In spring and winter (in British Columbia, Idaho, and Montana) elk browse on south- and southwest-facing Rocky Mountain Douglas-fir and ponderosa pine stands, particularly when shrubs and/or grasses are productive. In summer, elk generally are found at higher elevations (outside the Rocky Mountain Douglas-fir and Pacific ponderosa pine zones). During fall, elk use stands of Rocky Mountain lodgepole pine, subalpine fir, western larch, or grand fir with high canopy cover.

In parts of Yellowstone National Park, elk browsing is so intensive that young Rocky Mountain Douglas-fir are stunted at 1–1.5 m in height, with live branches trailing very close to the ground, and branches on the upper two thirds of the tree dead. Low-elevation and south-facing open-structure Rocky Mountain Douglas-fir types are often important winter range for white-tailed deer and mule deer. Moose winter in low-elevation Rocky Mountain Douglas-fir types in areas where willow thickets, the preferred winter habitat, are lacking; in such areas Rocky Mountain Douglas-fir is an important moose food.

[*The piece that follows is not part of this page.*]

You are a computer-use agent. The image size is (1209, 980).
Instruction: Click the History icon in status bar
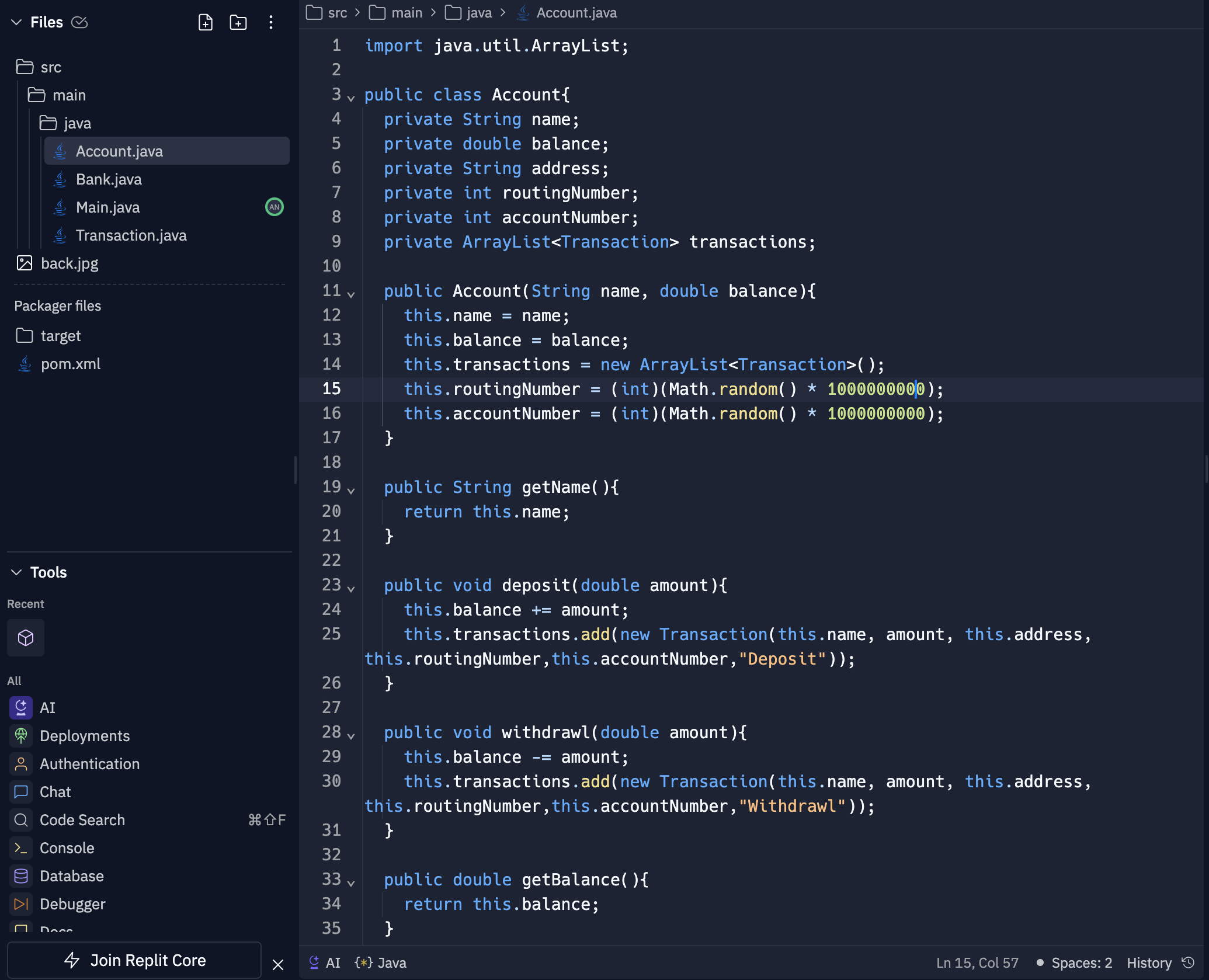(x=1188, y=962)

Chipmunks, mice, voles, and shrews eat large quantities of conifer seeds from the forest floor, and clipped cones are a staple and major part of storage of red squirrels. These animals store a large amount of Rocky Mountain Douglas-fir cones or seeds. American marten commonly den in hollow logs.

Numerous species of songbirds extract seeds from Douglas-fir cones or forage for seeds on the ground. The most common are the Clark's nutcracker, black-capped chickadee, mountain chickadee, boreal chickadee, red-breasted nuthatch, pygmy nuthatch, red crossbill, white-winged crossbill, dark-eyed junco, and pine siskin. Migrating flocks of dark-eyed juncos may consume vast quantities of seeds and freshly germinated seedlings. Woodpeckers commonly feed in the bark of Rocky Mountain Douglas-fir. Blue grouse forage on needles and buds in winter; they and other birds rely heavily on Rocky Mountain Douglas-fir communities for cover.

The Douglas-fir is vulnerable to infestation by a woolly aphid, Adelges cooleyi that also infects the Engelmann spruce to complete its lifecycle.

==Uses==
Rocky Mountain Douglas-fir is a valuable timber tree. The wood is exceptionally strong and is used for structural timber as well as poles, plywood, pulp, dimensional lumber, railroad ties, mine timbers, log cabins, posts and poles, fencing, and firewood. Other uses listed include "machine-stress-rated lumber", glued-laminated (Glulam) beams, pallets, furniture, cabinets, doors, flooring, window frames, and other miscellaneous woodwork and millwork. Rocky Mountain Douglas-firs are also cut and sold as Christmas trees.